That's where it started after I reserved it. And they lied when they said you could start the installation when you want. In the set up I figured out how to customize things, bottom left of the window, and cancelled all the buttons including all the share ones. Didn't help much. Now to try and figure out how to remove the upgrade from this laptop. I open windows update and that's the window I get.


----------



## butterknucket (Feb 5, 2006)

I'm still using 7 here and feel no pressure to change.


----------



## Stonehead (Nov 12, 2013)

For those who do not want to wait in queue to get their Win 10 download you can use this tool and install it immediately http://www.microsoft.com/en-us/software-download/windows10ISO


----------



## Electraglide (Jan 24, 2010)

Stonehead said:


> For those who do not want to wait in queue to get their Win 10 download you can use this tool and install it immediately http://www.microsoft.com/en-us/software-download/windows10ISO


From my experience and from what I've read on line....taken with a grain of salt....I'd say if you want win 10, buy a win 10 machine or at least a full win 10 os disc. There seems to be too much wrong with the "free" version, especially for those of us here in Canada. My recommendations? Don't do it. If you decide to and only have 1 computer or laptop, clone the HDD before starting the download.


----------



## zurn (Oct 21, 2009)

I upgraded mine from the downloadable ISO and my computer has'nt blown up yet  

Everything is running fine, although I do have recent hardware. I build the computer ealier this year.


----------



## Electraglide (Jan 24, 2010)

zurn said:


> I upgraded mine from the downloadable ISO and my computer has'nt blown up yet
> 
> Everything is running fine, although I do have recent hardware. I build the computer ealier this year.
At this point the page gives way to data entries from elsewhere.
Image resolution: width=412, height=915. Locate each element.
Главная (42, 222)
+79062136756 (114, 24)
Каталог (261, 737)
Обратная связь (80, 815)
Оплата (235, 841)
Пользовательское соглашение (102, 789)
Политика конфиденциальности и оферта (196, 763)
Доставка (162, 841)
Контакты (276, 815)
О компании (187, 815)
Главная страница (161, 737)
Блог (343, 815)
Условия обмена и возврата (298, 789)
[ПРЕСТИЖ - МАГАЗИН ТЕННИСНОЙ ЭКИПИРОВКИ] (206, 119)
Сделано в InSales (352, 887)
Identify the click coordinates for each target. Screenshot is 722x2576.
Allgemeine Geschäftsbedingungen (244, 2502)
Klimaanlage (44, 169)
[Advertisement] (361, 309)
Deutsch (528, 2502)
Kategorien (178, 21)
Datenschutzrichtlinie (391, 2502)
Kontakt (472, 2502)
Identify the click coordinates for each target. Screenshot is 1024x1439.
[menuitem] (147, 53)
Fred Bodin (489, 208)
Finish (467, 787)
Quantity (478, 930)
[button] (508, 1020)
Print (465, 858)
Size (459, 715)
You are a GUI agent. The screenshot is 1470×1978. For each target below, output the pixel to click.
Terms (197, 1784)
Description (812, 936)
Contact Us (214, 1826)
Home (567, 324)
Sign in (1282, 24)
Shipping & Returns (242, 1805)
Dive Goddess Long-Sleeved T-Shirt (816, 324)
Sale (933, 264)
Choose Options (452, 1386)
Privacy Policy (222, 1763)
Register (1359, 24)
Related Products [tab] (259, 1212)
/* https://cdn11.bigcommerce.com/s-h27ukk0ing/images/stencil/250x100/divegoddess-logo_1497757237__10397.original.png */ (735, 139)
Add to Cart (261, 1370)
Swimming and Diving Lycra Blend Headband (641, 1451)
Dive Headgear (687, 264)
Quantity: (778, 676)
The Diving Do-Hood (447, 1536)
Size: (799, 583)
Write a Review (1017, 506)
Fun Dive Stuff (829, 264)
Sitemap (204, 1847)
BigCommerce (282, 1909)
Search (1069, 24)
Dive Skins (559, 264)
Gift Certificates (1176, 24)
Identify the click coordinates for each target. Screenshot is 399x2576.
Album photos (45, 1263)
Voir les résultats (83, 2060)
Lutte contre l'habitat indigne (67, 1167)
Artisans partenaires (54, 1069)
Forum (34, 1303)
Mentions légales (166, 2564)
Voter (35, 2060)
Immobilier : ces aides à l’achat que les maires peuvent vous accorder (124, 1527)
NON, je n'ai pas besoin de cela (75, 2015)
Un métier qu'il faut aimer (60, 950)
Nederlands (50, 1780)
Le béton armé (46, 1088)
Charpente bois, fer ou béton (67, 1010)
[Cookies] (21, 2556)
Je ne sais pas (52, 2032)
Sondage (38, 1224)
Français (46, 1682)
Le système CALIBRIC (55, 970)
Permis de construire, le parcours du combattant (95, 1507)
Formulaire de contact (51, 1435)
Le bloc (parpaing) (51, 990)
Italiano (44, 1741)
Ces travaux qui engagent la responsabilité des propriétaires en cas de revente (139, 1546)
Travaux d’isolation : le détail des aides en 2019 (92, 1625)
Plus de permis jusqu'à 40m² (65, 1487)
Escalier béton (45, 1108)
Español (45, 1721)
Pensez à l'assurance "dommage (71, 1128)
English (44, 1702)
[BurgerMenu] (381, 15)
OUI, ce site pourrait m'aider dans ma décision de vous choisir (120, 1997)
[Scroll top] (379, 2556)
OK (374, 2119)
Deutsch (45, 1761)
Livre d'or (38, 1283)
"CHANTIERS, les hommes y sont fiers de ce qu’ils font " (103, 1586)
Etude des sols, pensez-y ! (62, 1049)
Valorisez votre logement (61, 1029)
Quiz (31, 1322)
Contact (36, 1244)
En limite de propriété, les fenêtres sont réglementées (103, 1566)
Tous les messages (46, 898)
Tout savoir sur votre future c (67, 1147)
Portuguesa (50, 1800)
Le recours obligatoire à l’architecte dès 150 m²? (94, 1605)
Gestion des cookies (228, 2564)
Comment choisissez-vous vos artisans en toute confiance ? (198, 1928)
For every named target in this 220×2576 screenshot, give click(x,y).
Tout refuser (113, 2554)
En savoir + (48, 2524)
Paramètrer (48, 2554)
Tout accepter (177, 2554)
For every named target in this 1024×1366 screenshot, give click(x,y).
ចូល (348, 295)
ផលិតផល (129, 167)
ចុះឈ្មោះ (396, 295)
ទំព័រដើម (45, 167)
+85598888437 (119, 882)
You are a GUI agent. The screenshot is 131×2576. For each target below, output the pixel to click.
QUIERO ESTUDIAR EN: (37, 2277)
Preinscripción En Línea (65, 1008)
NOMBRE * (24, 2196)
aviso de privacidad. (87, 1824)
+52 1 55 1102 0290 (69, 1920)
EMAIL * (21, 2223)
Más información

Maybe the downloadable ISO is different than the upgrade. Could be that new software and hardware help. Here's a link to some of the potential problems. https://www.google.ca/search?q=wind...oTCNml3pTMnMcCFUoXPgodoAIDkg&biw=1280&bih=705 I know the wireless mouse that wouldn't work with 10 works with 7. So does my video editing software and music editing and downloading software. It seems that the videos, pictures and soundtracks that wouldn't work with 10 are back and working with 7. The wife is going to check with the tec where she works tomorrow to see if there is anyway to remove the win 10 upgrade default from these laptops.


----------



## Robert1950 (Jan 21, 2006)

Being a trailing edge of technology guy, I'll stay with Windows 7 until they will no longer support it, or more likely, get a new machine with 10 preloaded.


----------



## Guitar101 (Jan 19, 2011)

I just finished installing the free Win10 upgrade on my 4 year old HP G62 Notebook and although it took awhile to download and set it up (24 hours). I'm pretty sure my slow internet connection from Xplornet was a big reason why it took so long. I pay for 5MB but the download speed on the Xplornet tower in my area drops to less than 1MB during the day and evening. It will improve during the day when the kids go back to school. So far Windows 10 looks pretty good and I'll be keeping it. I even changed to their Edge browser from Google (hey, I can change but it was a struggle). I did however, backup important files and reset the computer back to the original state it was in when I first bought it before the download and install. At one point when checking to make sure it was still working, I noticed it had installed 204 updates. I used the link in post 22 to download and install the program. Here's hoping you have good luck either installing or uninstalling the program.


----------



## Xelebes (Mar 9, 2015)

Windows 10 wants me
Lord I can't go back there
Windows 10 wants me
Lord I can't go back there
I wish I had a back button


----------



## Kenmac (Jan 24, 2007)

To be on the safe side I did a backup of Windows 7 last night. It took 5 hours (I have a 1.5 TB hard drive) and once that was finished I upgraded. That took roughly 3 hours. I've done a few tweaks and I have to say that so far I like Windows 10. The only issue I had was with my printer/scanner. For some reason Windows 10 wouldn't recognize it so I'm going to try unplugging then replugging it in and if that doesn't work I'll go to the manufacturers website to see if they have updated drivers. To be honest though, I rarely use my printer these days so it doesn't bother me that much. I was testing a few programs and everything's working fine. I'm also replying here using the new Microsoft Edge browser which is eventually going to be the replacement for Internet Explorer. It seems pretty fast and solid so far.


----------



## Rick31797 (Apr 20, 2007)

For the ones that want to wait before they upgrade, pat yourself on the back, very smart move..I upgraded and used it about a week or so, got fed up with the little things that are annoying, like putting a dvd in and it not auto loading, going to settings and setting it to auto load but it still doesn't work, trying to find device manager and uninstall programs, In win 7 its all there so easy...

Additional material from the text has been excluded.